> [Your assignment]:
Take the entries that follow and write each one out exactly.

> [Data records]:
"""

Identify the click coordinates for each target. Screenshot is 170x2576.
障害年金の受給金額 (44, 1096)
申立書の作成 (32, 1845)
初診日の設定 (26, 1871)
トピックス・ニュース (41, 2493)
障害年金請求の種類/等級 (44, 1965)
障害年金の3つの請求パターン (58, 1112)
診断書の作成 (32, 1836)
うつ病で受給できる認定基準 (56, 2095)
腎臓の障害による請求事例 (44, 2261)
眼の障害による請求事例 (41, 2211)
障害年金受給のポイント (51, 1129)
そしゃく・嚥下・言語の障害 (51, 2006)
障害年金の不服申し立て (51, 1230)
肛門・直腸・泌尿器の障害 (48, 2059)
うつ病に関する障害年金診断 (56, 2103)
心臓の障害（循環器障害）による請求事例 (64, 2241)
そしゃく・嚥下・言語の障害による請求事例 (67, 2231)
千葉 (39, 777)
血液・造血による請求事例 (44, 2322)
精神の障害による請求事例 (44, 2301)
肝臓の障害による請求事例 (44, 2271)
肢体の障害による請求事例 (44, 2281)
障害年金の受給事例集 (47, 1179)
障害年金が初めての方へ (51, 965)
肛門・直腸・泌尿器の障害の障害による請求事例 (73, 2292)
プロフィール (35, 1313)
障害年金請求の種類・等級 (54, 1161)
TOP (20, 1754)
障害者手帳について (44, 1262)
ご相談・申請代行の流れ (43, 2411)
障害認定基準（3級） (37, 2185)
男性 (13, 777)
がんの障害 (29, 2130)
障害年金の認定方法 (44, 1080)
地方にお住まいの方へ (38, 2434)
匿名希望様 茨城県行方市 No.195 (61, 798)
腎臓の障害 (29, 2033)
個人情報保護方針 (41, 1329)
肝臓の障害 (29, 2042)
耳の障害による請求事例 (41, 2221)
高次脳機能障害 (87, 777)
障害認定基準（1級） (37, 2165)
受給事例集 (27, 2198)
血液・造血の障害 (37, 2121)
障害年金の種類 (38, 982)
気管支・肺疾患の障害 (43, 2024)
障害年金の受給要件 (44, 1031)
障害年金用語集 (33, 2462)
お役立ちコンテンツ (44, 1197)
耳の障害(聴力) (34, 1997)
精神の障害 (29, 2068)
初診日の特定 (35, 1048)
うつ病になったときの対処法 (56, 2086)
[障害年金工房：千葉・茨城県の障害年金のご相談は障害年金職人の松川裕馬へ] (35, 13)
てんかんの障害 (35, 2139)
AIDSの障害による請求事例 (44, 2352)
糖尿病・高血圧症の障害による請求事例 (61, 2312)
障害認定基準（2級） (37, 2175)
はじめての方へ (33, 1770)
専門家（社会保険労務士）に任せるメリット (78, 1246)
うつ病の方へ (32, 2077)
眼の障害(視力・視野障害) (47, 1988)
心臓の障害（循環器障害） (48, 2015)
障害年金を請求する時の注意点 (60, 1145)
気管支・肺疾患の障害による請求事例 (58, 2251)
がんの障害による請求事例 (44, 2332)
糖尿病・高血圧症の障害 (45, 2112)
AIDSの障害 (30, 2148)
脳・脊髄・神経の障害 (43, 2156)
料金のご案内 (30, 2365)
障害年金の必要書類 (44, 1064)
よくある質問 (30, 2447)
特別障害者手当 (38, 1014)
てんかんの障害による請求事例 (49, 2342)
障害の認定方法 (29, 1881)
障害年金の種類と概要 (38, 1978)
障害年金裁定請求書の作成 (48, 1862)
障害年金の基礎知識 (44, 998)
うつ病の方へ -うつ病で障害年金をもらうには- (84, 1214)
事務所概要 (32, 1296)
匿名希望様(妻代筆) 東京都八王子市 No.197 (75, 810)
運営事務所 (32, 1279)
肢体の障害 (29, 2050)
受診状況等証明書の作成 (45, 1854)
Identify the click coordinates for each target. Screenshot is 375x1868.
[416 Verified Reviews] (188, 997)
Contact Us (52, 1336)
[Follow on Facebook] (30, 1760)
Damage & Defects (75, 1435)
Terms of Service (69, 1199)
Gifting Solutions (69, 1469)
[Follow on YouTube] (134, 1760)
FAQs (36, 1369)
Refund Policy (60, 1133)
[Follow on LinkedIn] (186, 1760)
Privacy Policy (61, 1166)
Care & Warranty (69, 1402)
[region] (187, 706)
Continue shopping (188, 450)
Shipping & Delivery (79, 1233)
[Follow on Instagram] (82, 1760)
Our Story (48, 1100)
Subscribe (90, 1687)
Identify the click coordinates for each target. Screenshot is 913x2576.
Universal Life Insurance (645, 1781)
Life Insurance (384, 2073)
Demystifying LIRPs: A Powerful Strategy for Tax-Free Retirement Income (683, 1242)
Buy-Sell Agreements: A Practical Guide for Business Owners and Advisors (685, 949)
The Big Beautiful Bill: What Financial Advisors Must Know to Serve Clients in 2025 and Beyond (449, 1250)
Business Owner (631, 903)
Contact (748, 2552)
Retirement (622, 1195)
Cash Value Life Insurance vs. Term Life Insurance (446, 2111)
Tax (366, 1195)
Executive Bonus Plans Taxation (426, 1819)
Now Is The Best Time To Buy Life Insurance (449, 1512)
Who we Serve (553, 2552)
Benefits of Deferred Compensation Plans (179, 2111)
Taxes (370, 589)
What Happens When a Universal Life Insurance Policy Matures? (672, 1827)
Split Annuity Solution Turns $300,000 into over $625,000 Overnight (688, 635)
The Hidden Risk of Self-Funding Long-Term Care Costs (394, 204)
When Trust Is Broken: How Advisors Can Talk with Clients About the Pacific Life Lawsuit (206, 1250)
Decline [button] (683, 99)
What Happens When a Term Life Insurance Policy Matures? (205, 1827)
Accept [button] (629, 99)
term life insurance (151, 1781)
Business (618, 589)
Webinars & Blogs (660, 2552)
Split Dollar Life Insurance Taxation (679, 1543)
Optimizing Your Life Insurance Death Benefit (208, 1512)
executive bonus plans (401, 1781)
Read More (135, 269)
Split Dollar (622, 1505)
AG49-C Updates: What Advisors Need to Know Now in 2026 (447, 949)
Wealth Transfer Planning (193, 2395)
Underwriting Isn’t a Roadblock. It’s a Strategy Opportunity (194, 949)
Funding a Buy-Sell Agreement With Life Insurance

"""

> [Response]:
Identify the click coordinates for each target. Screenshot is 170x2576.
障害年金の受給金額 (44, 1096)
申立書の作成 (32, 1845)
初診日の設定 (26, 1871)
トピックス・ニュース (41, 2493)
障害年金請求の種類/等級 (44, 1965)
障害年金の3つの請求パターン (58, 1112)
診断書の作成 (32, 1836)
うつ病で受給できる認定基準 (56, 2095)
腎臓の障害による請求事例 (44, 2261)
眼の障害による請求事例 (41, 2211)
障害年金受給のポイント (51, 1129)
そしゃく・嚥下・言語の障害 (51, 2006)
障害年金の不服申し立て (51, 1230)
肛門・直腸・泌尿器の障害 (48, 2059)
うつ病に関する障害年金診断 (56, 2103)
心臓の障害（循環器障害）による請求事例 (64, 2241)
そしゃく・嚥下・言語の障害による請求事例 (67, 2231)
千葉 (39, 777)
血液・造血による請求事例 (44, 2322)
精神の障害による請求事例 (44, 2301)
肝臓の障害による請求事例 (44, 2271)
肢体の障害による請求事例 (44, 2281)
障害年金の受給事例集 (47, 1179)
障害年金が初めての方へ (51, 965)
肛門・直腸・泌尿器の障害の障害による請求事例 (73, 2292)
プロフィール (35, 1313)
障害年金請求の種類・等級 (54, 1161)
TOP (20, 1754)
障害者手帳について (44, 1262)
ご相談・申請代行の流れ (43, 2411)
障害認定基準（3級） (37, 2185)
男性 (13, 777)
がんの障害 (29, 2130)
障害年金の認定方法 (44, 1080)
地方にお住まいの方へ (38, 2434)
匿名希望様 茨城県行方市 No.195 (61, 798)
腎臓の障害 (29, 2033)
個人情報保護方針 (41, 1329)
肝臓の障害 (29, 2042)
耳の障害による請求事例 (41, 2221)
高次脳機能障害 (87, 777)
障害認定基準（1級） (37, 2165)
受給事例集 (27, 2198)
血液・造血の障害 (37, 2121)
障害年金の種類 (38, 982)
気管支・肺疾患の障害 (43, 2024)
障害年金の受給要件 (44, 1031)
障害年金用語集 (33, 2462)
お役立ちコンテンツ (44, 1197)
耳の障害(聴力) (34, 1997)
精神の障害 (29, 2068)
初診日の特定 (35, 1048)
うつ病になったときの対処法 (56, 2086)
[障害年金工房：千葉・茨城県の障害年金のご相談は障害年金職人の松川裕馬へ] (35, 13)
てんかんの障害 (35, 2139)
AIDSの障害による請求事例 (44, 2352)
糖尿病・高血圧症の障害による請求事例 (61, 2312)
障害認定基準（2級） (37, 2175)
はじめての方へ (33, 1770)
専門家（社会保険労務士）に任せるメリット (78, 1246)
うつ病の方へ (32, 2077)
眼の障害(視力・視野障害) (47, 1988)
心臓の障害（循環器障害） (48, 2015)
障害年金を請求する時の注意点 (60, 1145)
気管支・肺疾患の障害による請求事例 (58, 2251)
がんの障害による請求事例 (44, 2332)
糖尿病・高血圧症の障害 (45, 2112)
AIDSの障害 (30, 2148)
脳・脊髄・神経の障害 (43, 2156)
料金のご案内 (30, 2365)
障害年金の必要書類 (44, 1064)
よくある質問 (30, 2447)
特別障害者手当 (38, 1014)
てんかんの障害による請求事例 (49, 2342)
障害の認定方法 (29, 1881)
障害年金の種類と概要 (38, 1978)
障害年金裁定請求書の作成 (48, 1862)
障害年金の基礎知識 (44, 998)
うつ病の方へ -うつ病で障害年金をもらうには- (84, 1214)
事務所概要 (32, 1296)
匿名希望様(妻代筆) 東京都八王子市 No.197 (75, 810)
運営事務所 (32, 1279)
肢体の障害 (29, 2050)
受診状況等証明書の作成 (45, 1854)
Identify the click coordinates for each target. Screenshot is 375x1868.
[416 Verified Reviews] (188, 997)
Contact Us (52, 1336)
[Follow on Facebook] (30, 1760)
Damage & Defects (75, 1435)
Terms of Service (69, 1199)
Gifting Solutions (69, 1469)
[Follow on YouTube] (134, 1760)
FAQs (36, 1369)
Refund Policy (60, 1133)
[Follow on LinkedIn] (186, 1760)
Privacy Policy (61, 1166)
Care & Warranty (69, 1402)
[region] (187, 706)
Continue shopping (188, 450)
Shipping & Delivery (79, 1233)
[Follow on Instagram] (82, 1760)
Our Story (48, 1100)
Subscribe (90, 1687)
Identify the click coordinates for each target. Screenshot is 913x2576.
Universal Life Insurance (645, 1781)
Life Insurance (384, 2073)
Demystifying LIRPs: A Powerful Strategy for Tax-Free Retirement Income (683, 1242)
Buy-Sell Agreements: A Practical Guide for Business Owners and Advisors (685, 949)
The Big Beautiful Bill: What Financial Advisors Must Know to Serve Clients in 2025 and Beyond (449, 1250)
Business Owner (631, 903)
Contact (748, 2552)
Retirement (622, 1195)
Cash Value Life Insurance vs. Term Life Insurance (446, 2111)
Tax (366, 1195)
Executive Bonus Plans Taxation (426, 1819)
Now Is The Best Time To Buy Life Insurance (449, 1512)
Who we Serve (553, 2552)
Benefits of Deferred Compensation Plans (179, 2111)
Taxes (370, 589)
What Happens When a Universal Life Insurance Policy Matures? (672, 1827)
Split Annuity Solution Turns $300,000 into over $625,000 Overnight (688, 635)
The Hidden Risk of Self-Funding Long-Term Care Costs (394, 204)
When Trust Is Broken: How Advisors Can Talk with Clients About the Pacific Life Lawsuit (206, 1250)
Decline [button] (683, 99)
What Happens When a Term Life Insurance Policy Matures? (205, 1827)
Accept [button] (629, 99)
term life insurance (151, 1781)
Business (618, 589)
Webinars & Blogs (660, 2552)
Split Dollar Life Insurance Taxation (679, 1543)
Optimizing Your Life Insurance Death Benefit (208, 1512)
executive bonus plans (401, 1781)
Read More (135, 269)
Split Dollar (622, 1505)
AG49-C Updates: What Advisors Need to Know Now in 2026 (447, 949)
Wealth Transfer Planning (193, 2395)
Underwriting Isn’t a Roadblock. It’s a Strategy Opportunity (194, 949)
Funding a Buy-Sell Agreement With Life Insurance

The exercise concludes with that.